Anweisung — Kannst du aus der Auflistung alle Zeilen herausschreiben, beginnend mit der Zeile, die „Where should I click to: Open the 14“ enthält, und endend mit der Zeile, die „Action: [415, 265]“ enthält? Gib beide Grenzzeilen mit und übernimm jede Zeile unverändert.
↓↓↓
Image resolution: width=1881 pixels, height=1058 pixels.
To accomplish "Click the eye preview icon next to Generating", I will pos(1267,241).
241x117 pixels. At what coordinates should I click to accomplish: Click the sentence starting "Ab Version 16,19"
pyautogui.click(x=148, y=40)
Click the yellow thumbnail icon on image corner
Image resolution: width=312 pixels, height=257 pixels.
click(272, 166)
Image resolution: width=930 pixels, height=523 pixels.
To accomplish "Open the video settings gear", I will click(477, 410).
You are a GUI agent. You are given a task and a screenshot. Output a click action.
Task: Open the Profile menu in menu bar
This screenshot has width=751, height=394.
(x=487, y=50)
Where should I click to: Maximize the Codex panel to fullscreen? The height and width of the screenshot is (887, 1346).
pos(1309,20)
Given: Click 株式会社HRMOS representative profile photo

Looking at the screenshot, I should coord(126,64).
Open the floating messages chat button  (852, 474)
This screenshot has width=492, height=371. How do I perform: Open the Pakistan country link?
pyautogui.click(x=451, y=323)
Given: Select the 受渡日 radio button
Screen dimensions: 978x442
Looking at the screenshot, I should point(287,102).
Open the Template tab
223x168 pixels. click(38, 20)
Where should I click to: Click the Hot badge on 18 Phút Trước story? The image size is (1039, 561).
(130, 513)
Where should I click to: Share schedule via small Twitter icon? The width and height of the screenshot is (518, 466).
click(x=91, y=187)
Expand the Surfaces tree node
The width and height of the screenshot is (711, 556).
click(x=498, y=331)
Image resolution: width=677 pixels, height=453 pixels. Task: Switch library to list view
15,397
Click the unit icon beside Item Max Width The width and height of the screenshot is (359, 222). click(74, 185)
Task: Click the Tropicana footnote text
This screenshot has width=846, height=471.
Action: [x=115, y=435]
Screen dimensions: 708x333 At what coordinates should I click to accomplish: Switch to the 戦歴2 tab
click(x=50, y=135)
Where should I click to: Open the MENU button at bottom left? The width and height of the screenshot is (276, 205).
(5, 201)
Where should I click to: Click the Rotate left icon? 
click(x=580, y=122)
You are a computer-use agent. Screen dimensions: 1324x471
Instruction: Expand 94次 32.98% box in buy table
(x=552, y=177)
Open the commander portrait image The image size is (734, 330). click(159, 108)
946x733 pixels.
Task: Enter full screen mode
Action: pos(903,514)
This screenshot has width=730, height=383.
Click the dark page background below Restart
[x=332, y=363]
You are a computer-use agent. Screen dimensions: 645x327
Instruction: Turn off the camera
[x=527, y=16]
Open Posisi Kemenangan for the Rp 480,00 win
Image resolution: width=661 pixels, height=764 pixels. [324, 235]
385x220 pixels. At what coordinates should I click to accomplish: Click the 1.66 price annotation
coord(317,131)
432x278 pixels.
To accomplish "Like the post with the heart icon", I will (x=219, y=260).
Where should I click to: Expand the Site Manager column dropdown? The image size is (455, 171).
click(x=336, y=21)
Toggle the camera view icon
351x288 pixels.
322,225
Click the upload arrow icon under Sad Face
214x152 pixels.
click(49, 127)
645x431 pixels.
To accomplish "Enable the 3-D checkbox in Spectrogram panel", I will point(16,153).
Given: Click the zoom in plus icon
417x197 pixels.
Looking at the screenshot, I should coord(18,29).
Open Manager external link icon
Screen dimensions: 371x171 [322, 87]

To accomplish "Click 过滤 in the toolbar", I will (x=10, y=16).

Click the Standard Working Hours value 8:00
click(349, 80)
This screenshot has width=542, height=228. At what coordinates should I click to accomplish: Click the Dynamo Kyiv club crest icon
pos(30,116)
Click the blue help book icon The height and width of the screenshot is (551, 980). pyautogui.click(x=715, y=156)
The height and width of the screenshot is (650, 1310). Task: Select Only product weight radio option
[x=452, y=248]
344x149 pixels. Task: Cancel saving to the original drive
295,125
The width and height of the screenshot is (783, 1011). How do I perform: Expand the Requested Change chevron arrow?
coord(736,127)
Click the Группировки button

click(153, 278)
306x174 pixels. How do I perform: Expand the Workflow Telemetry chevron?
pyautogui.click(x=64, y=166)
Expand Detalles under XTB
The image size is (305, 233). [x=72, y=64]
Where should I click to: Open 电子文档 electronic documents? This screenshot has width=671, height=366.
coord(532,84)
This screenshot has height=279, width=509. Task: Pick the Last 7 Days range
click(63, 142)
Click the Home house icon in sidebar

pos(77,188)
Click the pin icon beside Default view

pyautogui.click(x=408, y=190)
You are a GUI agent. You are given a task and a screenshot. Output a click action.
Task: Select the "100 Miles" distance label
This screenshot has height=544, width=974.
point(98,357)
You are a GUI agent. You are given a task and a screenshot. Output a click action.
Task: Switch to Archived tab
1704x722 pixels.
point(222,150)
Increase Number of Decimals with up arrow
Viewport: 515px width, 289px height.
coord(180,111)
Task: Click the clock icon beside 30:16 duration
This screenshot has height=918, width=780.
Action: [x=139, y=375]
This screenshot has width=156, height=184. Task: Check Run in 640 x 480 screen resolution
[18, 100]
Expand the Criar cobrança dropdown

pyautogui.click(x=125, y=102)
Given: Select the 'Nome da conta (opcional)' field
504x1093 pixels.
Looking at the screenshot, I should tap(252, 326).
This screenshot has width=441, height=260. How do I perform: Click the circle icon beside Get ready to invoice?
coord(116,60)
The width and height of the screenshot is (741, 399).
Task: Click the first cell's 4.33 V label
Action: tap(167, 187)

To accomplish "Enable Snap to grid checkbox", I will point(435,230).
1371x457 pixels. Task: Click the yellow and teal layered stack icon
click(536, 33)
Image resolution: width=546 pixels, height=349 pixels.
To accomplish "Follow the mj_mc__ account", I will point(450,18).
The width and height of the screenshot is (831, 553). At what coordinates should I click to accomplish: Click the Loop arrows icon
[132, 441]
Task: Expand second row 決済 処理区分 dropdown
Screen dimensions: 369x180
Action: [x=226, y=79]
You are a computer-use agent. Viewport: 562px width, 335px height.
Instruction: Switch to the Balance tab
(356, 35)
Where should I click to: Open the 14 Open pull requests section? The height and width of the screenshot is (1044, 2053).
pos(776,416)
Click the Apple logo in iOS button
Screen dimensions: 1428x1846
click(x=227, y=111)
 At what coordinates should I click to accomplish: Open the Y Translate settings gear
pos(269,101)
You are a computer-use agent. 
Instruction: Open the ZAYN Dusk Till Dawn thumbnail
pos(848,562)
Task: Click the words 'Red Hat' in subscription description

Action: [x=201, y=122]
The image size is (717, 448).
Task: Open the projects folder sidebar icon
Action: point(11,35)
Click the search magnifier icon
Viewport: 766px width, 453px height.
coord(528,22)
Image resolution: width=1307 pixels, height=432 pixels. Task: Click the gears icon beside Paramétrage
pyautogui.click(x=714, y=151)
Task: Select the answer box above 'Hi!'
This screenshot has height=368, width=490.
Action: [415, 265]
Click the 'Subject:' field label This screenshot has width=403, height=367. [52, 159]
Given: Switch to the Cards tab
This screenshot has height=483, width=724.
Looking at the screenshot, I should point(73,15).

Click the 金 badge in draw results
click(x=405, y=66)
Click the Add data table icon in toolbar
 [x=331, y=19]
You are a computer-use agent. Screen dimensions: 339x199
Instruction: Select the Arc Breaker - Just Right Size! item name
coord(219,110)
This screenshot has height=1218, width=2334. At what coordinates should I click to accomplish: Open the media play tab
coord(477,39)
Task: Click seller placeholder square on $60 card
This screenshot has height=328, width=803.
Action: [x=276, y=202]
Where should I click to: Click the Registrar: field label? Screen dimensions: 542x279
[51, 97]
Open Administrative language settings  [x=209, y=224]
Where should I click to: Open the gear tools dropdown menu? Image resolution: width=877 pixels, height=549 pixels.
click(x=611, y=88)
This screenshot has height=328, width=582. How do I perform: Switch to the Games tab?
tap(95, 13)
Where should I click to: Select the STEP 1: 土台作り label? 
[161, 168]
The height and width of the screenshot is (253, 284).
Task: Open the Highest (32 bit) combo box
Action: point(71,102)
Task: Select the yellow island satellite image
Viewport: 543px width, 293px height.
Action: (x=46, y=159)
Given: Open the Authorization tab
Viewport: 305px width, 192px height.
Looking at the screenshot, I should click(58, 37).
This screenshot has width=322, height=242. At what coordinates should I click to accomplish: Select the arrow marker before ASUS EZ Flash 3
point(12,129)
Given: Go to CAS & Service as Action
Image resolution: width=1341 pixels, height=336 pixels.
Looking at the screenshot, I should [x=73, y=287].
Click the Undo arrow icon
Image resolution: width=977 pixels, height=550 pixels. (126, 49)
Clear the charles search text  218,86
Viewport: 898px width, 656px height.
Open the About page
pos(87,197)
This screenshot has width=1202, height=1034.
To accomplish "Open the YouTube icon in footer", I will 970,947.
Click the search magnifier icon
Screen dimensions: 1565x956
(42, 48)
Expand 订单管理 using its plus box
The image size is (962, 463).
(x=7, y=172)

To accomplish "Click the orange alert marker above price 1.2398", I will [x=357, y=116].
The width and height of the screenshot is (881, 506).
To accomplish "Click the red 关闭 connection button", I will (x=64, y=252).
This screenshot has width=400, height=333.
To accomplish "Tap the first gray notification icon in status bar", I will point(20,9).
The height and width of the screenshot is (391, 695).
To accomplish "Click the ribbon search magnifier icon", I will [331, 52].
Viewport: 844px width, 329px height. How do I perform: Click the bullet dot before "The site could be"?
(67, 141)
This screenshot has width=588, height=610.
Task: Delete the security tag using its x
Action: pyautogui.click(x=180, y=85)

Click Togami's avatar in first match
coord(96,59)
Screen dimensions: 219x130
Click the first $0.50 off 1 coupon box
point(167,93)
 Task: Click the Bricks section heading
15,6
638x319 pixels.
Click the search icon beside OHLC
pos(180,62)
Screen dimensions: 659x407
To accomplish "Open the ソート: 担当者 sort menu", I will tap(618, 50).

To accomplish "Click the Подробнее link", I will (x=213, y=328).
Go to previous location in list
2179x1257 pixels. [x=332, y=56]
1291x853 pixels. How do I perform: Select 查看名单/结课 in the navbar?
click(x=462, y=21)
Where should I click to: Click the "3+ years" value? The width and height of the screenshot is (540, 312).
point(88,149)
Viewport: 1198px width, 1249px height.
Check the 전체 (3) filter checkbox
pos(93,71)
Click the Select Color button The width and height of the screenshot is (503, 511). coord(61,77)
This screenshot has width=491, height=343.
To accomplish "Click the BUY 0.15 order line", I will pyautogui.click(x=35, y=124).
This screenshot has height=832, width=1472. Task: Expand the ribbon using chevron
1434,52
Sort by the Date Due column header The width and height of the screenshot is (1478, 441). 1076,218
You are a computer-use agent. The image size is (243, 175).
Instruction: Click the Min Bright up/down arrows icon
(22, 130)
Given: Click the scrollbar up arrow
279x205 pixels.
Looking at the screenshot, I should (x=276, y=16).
↑↑↑
Übungsergebnis —
Where should I click to: Open the 14 Open pull requests section? The height and width of the screenshot is (1044, 2053).
pos(776,416)
Click the Apple logo in iOS button
Screen dimensions: 1428x1846
click(x=227, y=111)
 At what coordinates should I click to accomplish: Open the Y Translate settings gear
pos(269,101)
You are a computer-use agent. 
Instruction: Open the ZAYN Dusk Till Dawn thumbnail
pos(848,562)
Task: Click the words 'Red Hat' in subscription description

Action: [x=201, y=122]
The image size is (717, 448).
Task: Open the projects folder sidebar icon
Action: point(11,35)
Click the search magnifier icon
Viewport: 766px width, 453px height.
coord(528,22)
Image resolution: width=1307 pixels, height=432 pixels. Task: Click the gears icon beside Paramétrage
pyautogui.click(x=714, y=151)
Task: Select the answer box above 'Hi!'
This screenshot has height=368, width=490.
Action: [415, 265]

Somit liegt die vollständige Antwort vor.